Listed records start

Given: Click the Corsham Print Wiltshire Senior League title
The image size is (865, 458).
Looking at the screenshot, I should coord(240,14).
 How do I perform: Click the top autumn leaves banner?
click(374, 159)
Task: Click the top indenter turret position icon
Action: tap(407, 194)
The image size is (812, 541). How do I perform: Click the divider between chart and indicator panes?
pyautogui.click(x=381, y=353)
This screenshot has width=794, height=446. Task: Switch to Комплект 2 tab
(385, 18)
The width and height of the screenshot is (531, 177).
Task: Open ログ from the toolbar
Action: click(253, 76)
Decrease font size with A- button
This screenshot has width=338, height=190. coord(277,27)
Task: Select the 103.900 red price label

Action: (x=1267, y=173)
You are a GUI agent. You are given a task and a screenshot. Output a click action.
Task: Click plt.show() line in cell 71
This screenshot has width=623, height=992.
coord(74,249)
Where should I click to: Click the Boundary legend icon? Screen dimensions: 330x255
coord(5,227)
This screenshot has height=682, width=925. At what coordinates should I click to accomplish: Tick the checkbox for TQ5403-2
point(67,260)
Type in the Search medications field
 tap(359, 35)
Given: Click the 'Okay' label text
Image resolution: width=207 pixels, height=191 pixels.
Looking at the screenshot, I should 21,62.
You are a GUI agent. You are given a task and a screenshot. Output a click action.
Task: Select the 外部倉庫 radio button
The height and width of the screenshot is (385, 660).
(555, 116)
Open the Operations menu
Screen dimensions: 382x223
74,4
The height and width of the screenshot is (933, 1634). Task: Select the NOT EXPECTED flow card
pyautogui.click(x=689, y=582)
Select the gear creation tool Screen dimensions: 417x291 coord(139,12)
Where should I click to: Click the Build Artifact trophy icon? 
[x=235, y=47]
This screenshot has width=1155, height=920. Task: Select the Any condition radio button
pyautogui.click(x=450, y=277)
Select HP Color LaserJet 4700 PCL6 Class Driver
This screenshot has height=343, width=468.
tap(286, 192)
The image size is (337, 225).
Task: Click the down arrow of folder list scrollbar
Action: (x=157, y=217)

Listed records end

Work to do | Write out the items above line for line, with no changes.

Written answer |
Given: Click the Corsham Print Wiltshire Senior League title
The image size is (865, 458).
Looking at the screenshot, I should coord(240,14).
 How do I perform: Click the top autumn leaves banner?
click(374, 159)
Task: Click the top indenter turret position icon
Action: tap(407, 194)
The image size is (812, 541). How do I perform: Click the divider between chart and indicator panes?
pyautogui.click(x=381, y=353)
This screenshot has width=794, height=446. Task: Switch to Комплект 2 tab
(385, 18)
The width and height of the screenshot is (531, 177).
Task: Open ログ from the toolbar
Action: click(253, 76)
Decrease font size with A- button
This screenshot has width=338, height=190. coord(277,27)
Task: Select the 103.900 red price label

Action: (x=1267, y=173)
You are a GUI agent. You are given a task and a screenshot. Output a click action.
Task: Click plt.show() line in cell 71
This screenshot has width=623, height=992.
coord(74,249)
Where should I click to: Click the Boundary legend icon? Screen dimensions: 330x255
coord(5,227)
This screenshot has height=682, width=925. At what coordinates should I click to accomplish: Tick the checkbox for TQ5403-2
point(67,260)
Type in the Search medications field
 tap(359, 35)
Given: Click the 'Okay' label text
Image resolution: width=207 pixels, height=191 pixels.
Looking at the screenshot, I should 21,62.
You are a GUI agent. You are given a task and a screenshot. Output a click action.
Task: Select the 外部倉庫 radio button
The height and width of the screenshot is (385, 660).
(555, 116)
Open the Operations menu
Screen dimensions: 382x223
74,4
The height and width of the screenshot is (933, 1634). Task: Select the NOT EXPECTED flow card
pyautogui.click(x=689, y=582)
Select the gear creation tool Screen dimensions: 417x291 coord(139,12)
Where should I click to: Click the Build Artifact trophy icon? 
[x=235, y=47]
This screenshot has width=1155, height=920. Task: Select the Any condition radio button
pyautogui.click(x=450, y=277)
Select HP Color LaserJet 4700 PCL6 Class Driver
This screenshot has height=343, width=468.
tap(286, 192)
The image size is (337, 225).
Task: Click the down arrow of folder list scrollbar
Action: (x=157, y=217)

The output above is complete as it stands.